MLflow
MLflow is a tool developed to manage the lifecycle of machine learning, including recording and searching experiments, reproducing runs, deploying training models in diverse environments, managing training models, and more.
Usage
Preparation: Install MLflow
In order to record experiments with MLflow, the MLflow package and related packages must be installed beforehand. The following commands can be used to install them on GENKAI.
|
Setup a tracking server
MLflow records the experiment by starting a server program called a tracking server beforehand and connecting to it from the machine learning program. When running a machine learning program on computing nodes in GENKAI, you can either use a tracking server running on an external computer or start a tracking server on a login node in GENKAI.
- Case 1: Use an external tracking server
To use an external tracking server, make sure you have the necessary information (host name, port number, user name, and password of the tracking server) for the connection beforehand.
-
Case 2: Start a tracking server on a login node in GENKAI
The procedure for starting the tracking server on the login node of GENKAI is as follows.
-
Confirm the IP address of the login node
The IP address must be specified to start the tracking server. On the other hand, GENKAI uses two servers as login nodes for load balancing, each with a different IP address. Since the server used changes each time you log in, check the IP address from the server host name each time.

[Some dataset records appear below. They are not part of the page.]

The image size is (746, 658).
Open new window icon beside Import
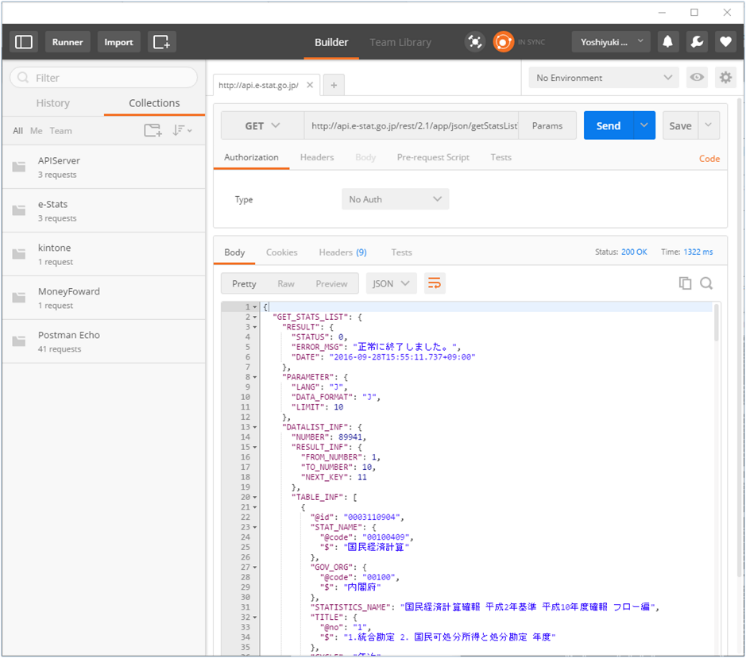click(162, 42)
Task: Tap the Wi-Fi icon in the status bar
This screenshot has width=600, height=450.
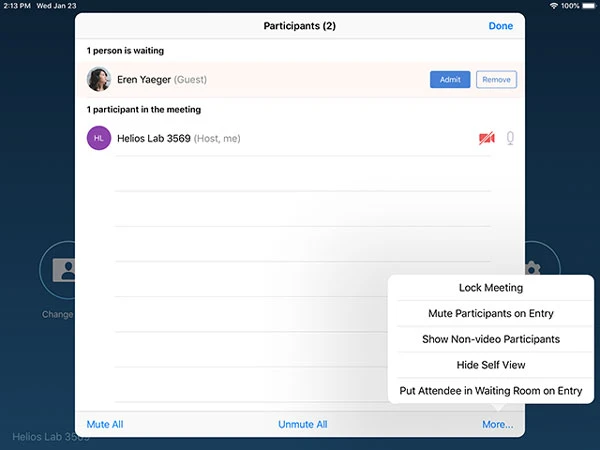Action: pyautogui.click(x=553, y=6)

You can get the host name of the server you have logged in with the following command:
$ hostname
IP address of each host is as follows:
Host name IP address genkai0001 172.16.0.1 genkai0002 172.16.0.2 -
Load modules
Load modules required to start the tracking server with the following command:
$ module load gcc pytorch/2.3.1
-
Start the tracking server
Start the tracking server with the following command. Please note that the IP address specified in
--host 172.16.0.1
should be changed according to the hostname of the login node.$ mlflow server --host 172.16.0.1 --port 60000
If you get the message
Address already in use
, the port 60000 specified by--port 60000
is currently in use, so change the number one by one, e.g., 60001, 60002, etc., and run again.If the tracking server is started correctly, you will get the following message:
[2024-09-17 15:22:09 +0900] [463931] [INFO] Starting gunicorn 23.0.0 [2024-09-17 15:22:09 +0900] [463931] [INFO] Listening at: http://172.16.0.2:60000 (463931) [2024-09-17 15:22:09 +0900] [463931] [INFO] Using worker: sync [2024-09-17 15:22:09 +0900] [463938] [INFO] Booting worker with pid: 463938 [2024-09-17 15:22:09 +0900] [463939] [INFO] Booting worker with pid: 463939 [2024-09-17 15:22:09 +0900] [463940] [INFO] Booting worker with pid: 463940 [2024-09-17 15:22:09 +0900] [463941] [INFO] Booting worker with pid: 463941
Since the tracking server does not accept commands while it is running, if you want to run a machine learning program on a computation node in GENKAI and record your experiment on this tracking server, leave this terminal as it is and open another window to log in to GENKAI.
To stop the tracking server, press
Ctrl-c
(control key pressed and c).
-
Record experiments
MLflow records the contents of the experiment to the specified tracking server. From any computation node in GENKAI, you can specify a tracking server on an external computer or on a login node in GENKAI to record them.
-
Case 1: Use an external traking server
Specify the host name and port number of the tracking server via MLflow’s API or an environment variable, and enter a user name and password if necessary, then the experiment will be recorded on that tracking server.
-
Case 2: Use a tracking server on a login node in GENKAI
Set the IP address and port number specified when starting the tracking server via the MLflow’s API or environment variables, then the experiment will be recorded by the tracking server on the login node.
If you need to enter tracking server connection information interactively, please use an interactive job. If you want to start Jupyter Notebook on a compute node and use it remotely, please refer to the following.
Referring the experiments
If you connect to the tracking server from your browser, you can refer to the recorded experiments. If you wish to view an experiment recorded on an external tracking server, please open the URI directly in your browser.
On the other hand, when referring to the experiment content recorded on the tracking server on the login node of Genkai, a connection using the SSH port forwarding function is required. In that case, the settings are as follows:
Item | Value |
---|---|
Port number of your local computer | Arbitrary number (For example, 8888) |
SSH server | genkai.hpc.kyushu-u.ac.jp |
User name of SSH server | Supercomputer account of GENKAI |
Port number of SSH server | 22 |
Remote server | Host name on which the tracking server started (genkai0001 or genkai0002) |
Port number of remote server | Port number specified when starting the tracking server |
This allows you to open http://localhost:PORT_NUMBER
(Replace PORT_NUMBER
to the port number of your local computer) in a browser on your local computer and connect to the tracking server on the GENKAI login node to view your experiments.